- [Exercise requirements]: Locate all lines in the data below that hold "Image" and show them.
:::::
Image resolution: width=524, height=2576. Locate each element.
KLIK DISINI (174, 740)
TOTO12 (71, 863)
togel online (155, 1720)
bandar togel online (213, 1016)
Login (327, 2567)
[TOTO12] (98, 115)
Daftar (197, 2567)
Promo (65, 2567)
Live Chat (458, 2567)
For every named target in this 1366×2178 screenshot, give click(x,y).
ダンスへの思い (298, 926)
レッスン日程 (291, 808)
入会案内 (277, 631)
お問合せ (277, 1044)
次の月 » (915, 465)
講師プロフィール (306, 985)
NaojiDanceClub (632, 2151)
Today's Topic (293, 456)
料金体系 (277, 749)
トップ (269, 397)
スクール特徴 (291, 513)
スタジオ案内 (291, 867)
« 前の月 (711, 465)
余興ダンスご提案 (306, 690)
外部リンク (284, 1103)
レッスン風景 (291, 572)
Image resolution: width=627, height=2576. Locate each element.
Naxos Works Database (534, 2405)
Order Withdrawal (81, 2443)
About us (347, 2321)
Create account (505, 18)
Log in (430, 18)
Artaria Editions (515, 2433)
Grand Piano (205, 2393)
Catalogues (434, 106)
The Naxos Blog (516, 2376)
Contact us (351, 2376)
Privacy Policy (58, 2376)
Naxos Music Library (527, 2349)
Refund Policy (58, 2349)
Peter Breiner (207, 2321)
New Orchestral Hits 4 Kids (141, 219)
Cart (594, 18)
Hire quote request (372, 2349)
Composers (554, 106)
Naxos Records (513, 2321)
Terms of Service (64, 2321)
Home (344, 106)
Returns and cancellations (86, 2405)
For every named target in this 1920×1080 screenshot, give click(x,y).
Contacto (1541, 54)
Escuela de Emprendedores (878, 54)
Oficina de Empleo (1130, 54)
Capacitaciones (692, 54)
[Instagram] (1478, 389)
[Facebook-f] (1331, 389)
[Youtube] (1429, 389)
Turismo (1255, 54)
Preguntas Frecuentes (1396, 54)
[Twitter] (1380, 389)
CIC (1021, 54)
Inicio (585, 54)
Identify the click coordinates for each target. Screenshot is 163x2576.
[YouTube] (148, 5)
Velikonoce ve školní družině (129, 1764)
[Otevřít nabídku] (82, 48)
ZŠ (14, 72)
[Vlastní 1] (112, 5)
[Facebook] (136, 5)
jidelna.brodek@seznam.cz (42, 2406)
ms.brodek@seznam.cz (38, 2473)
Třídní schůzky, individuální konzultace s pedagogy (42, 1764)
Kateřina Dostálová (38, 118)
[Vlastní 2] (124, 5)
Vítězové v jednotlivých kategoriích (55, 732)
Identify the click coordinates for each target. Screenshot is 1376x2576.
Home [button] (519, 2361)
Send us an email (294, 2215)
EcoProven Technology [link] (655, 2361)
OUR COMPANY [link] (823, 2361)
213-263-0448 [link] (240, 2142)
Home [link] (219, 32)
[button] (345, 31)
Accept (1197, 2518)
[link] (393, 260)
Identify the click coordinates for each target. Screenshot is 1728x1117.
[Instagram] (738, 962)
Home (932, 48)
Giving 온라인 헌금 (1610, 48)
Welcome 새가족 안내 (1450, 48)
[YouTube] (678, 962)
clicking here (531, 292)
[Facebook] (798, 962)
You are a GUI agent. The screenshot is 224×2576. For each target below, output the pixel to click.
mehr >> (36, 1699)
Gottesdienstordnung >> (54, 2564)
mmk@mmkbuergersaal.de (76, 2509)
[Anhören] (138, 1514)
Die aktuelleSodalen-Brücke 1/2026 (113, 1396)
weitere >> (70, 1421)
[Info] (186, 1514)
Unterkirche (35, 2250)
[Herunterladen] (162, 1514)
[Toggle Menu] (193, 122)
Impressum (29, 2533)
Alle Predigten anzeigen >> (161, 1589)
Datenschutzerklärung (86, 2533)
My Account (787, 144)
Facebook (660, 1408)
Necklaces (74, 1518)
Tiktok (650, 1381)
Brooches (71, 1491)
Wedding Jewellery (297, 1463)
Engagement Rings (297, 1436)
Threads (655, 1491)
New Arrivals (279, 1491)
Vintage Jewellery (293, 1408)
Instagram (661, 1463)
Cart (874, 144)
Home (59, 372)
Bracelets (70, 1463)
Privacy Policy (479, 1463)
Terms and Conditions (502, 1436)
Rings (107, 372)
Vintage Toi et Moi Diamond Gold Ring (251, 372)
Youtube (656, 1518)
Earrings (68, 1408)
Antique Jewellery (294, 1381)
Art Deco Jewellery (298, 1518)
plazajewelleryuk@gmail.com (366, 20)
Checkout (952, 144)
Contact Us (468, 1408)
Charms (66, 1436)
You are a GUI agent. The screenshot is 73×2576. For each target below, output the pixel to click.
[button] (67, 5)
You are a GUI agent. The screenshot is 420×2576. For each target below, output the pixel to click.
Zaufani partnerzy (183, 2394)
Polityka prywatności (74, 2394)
:::::
- [Reply]:
Image resolution: width=524, height=2576. Locate each element.
Image resolution: width=627, height=2576. Locate each element.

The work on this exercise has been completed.